▶ **Texte source**

▬▬▬

Yigal Palmor, Directeur du Département du Maghreb du Ministère israélien des Affaires étrangères et porte parole du ministère : « Israël – Pakistan : une ouverture en clair obscur »

Question : Considérez-vous que, la rencontre publique qui a eu lieu à Istanbul le 1er septembre 2005, entre le ministre israélien des Affaires étrangères Sylvain Shalom et son homologue pakistanais Mahmood Khurshid Kasuri est un événement ?



Réponse : Cette rencontre est la première du genre, c'est-à-dire une rencontre israélo pakistanaise annoncée publiquement et suivie d’une conférence de presse. Des contacts discrets ont eu lieu occasionnellement, depuis les années 80, sans suite d’ailleurs. C’est donc la première fois que les Pakistanais estiment judicieux de se montrer en compagnie d’une personnalité israélienne, et cette volonté de s’afficher est en soi un événement. Toutefois, il faut tenir compte des réactions à Islamabad, tout comme des précisions officielles du gouvernement pakistanais, qui s’évertuait a indiquer que cette rencontre ne signifiait aucunement la reconnaissance d’Israël, pour mesurer le chemin qui reste à faire. Rien, actuellement, ne promet une suite des contacts, et ce n’est qu’avec le recul que l’on pourra savoir s’il s’agit d’une véritable percée ou d’un simple fait divers diplomatique.

▬▬▬

▶ **Données fournies**
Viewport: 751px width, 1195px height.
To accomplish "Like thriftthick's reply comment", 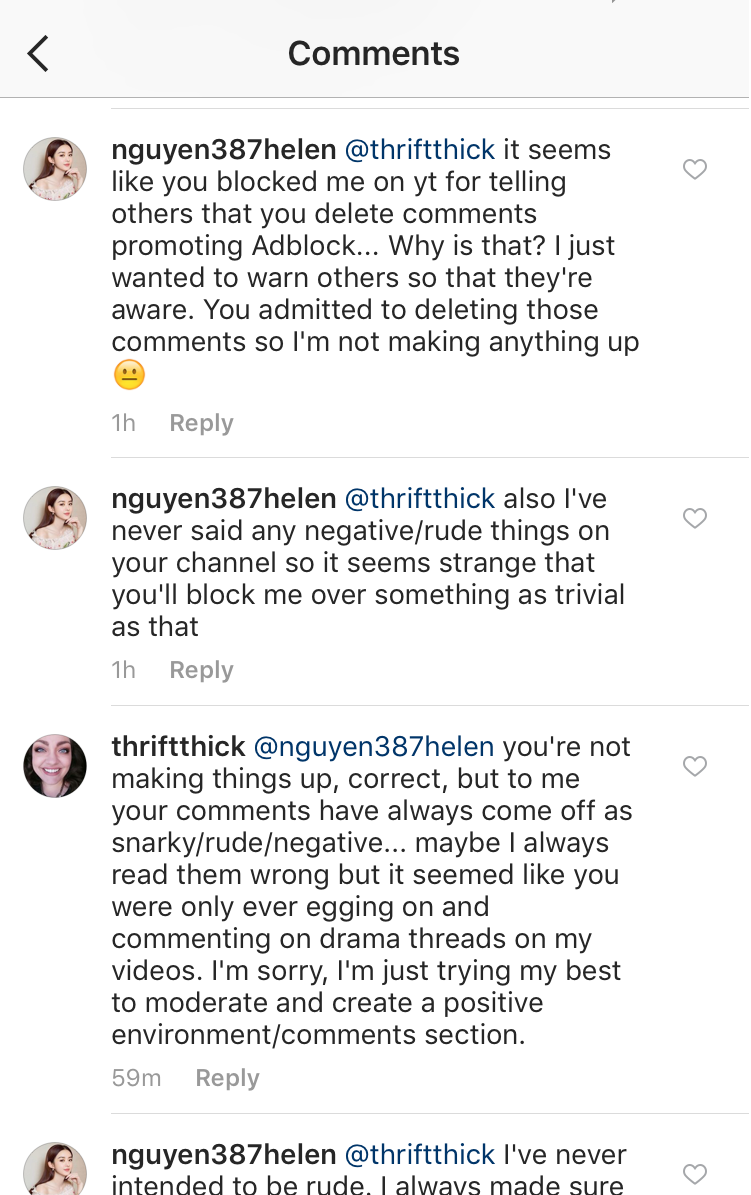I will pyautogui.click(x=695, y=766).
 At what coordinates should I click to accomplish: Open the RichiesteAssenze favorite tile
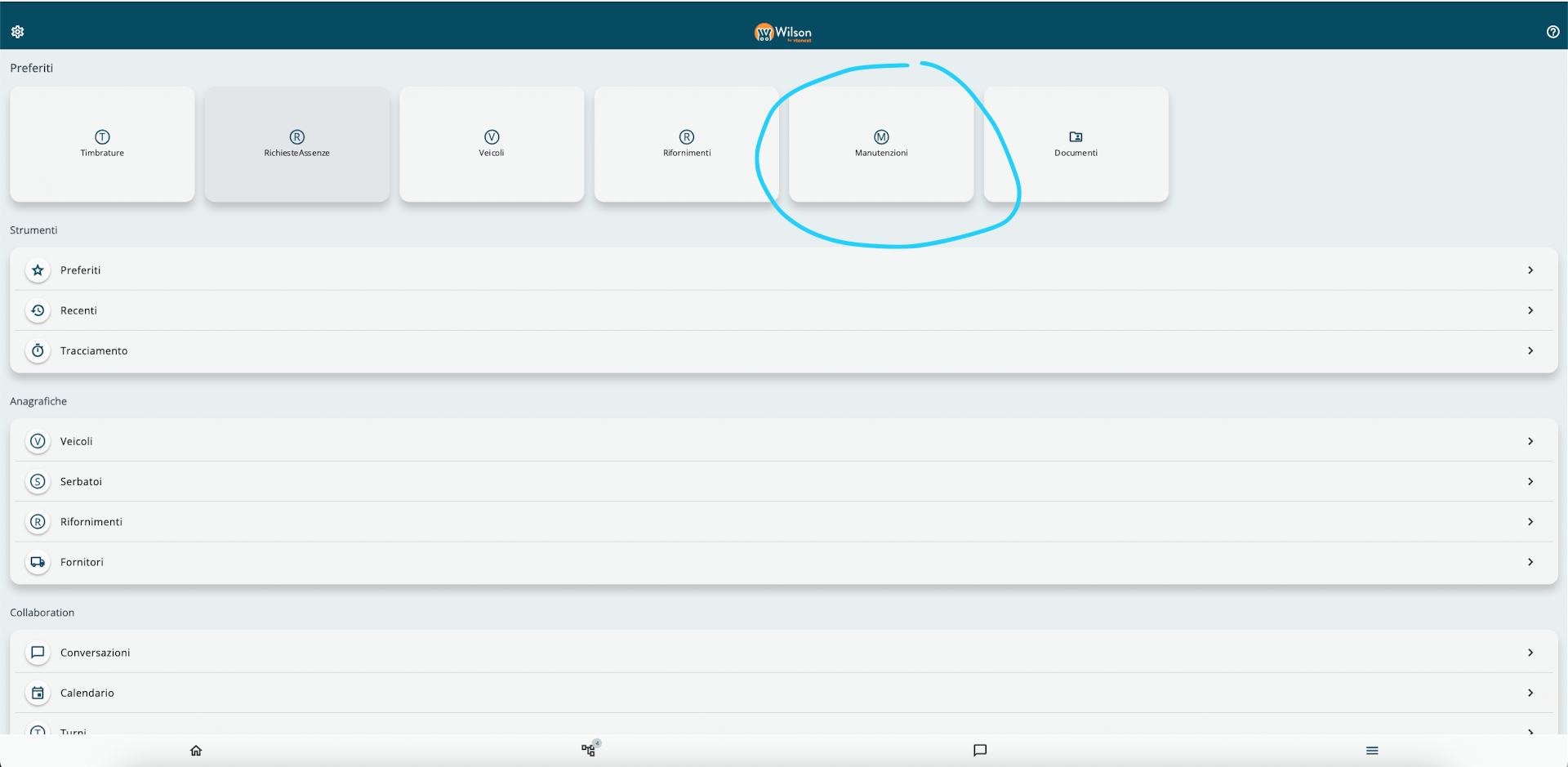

▬▬▬

▶ **Objectif énoncé**
Rédigez la suite de l'entretien sur la rencontre israélo-pakistanaise d'Istanbul, en reprenant après sa dernière phrase.

▶ **Réponse au problème**
Question : Quelques commentateurs disent que cette rencontre est un succès pour Israël, qui voit récompensé son désengagement de Gaza. Qu’en pensez vous ?

Réponse :
Et si c’était le Pakistan qui, juste avant la visite du président Musharraf a Washington,était récompensé par cette rencontre avec Israël, ce petit pays dont la côte est en train de monter ?.... Plus sérieusement - Israël ne cherche pas de « récompenses » pour sa politique, celle-ci ayant évidemment une valeur intrinsèque qui la justifie, et des contacts diplomatiques ne constituent pas, eux non plus, de récompense à qui que ce soit : Israël ne demande pas de « prix de distinction », pas plus que le Pakistan n’a de bonnes notes à distribuer a personne. Les relations internationales sont ainsi faites qu’elles servent les intérêts communs des pays concernés, et dans ce cas également, loin de toute exception, les deux parties trouvent leur compte.

Question : Comment le peuple Israélien perçoit-il le Pakistan? Le perçoit-t-il comme une menace ou un Etat qui soutient le terrorisme?

Réponse :
Il n’y a pas d’image très précise du Pakistan, dans l’opinion israélienne, puisque c’est un pays qui s’est toujours refusé à avoir des relations quelconques avec nous. Rarissimes dans le domaine politique, les échanges dans les domaines économiques et culturels sont inexistants. Ensuite, le fait que le Pakistan se soit targué d’entrer en possession de « la première bombe islamique », -dont les plans ont d’ailleurs filtré par la suite en Libye- n’a pas contribué non plus à redorer son blason auprès des israéliens. Par ailleurs, le remarquable rapprochement entre Israël et l’Inde, qui s’est opéré ces 15 dernières années à tous les niveaux de la société, rend les Israéliens plus naturellement enclins à voir bien des choses sous l’angle indien.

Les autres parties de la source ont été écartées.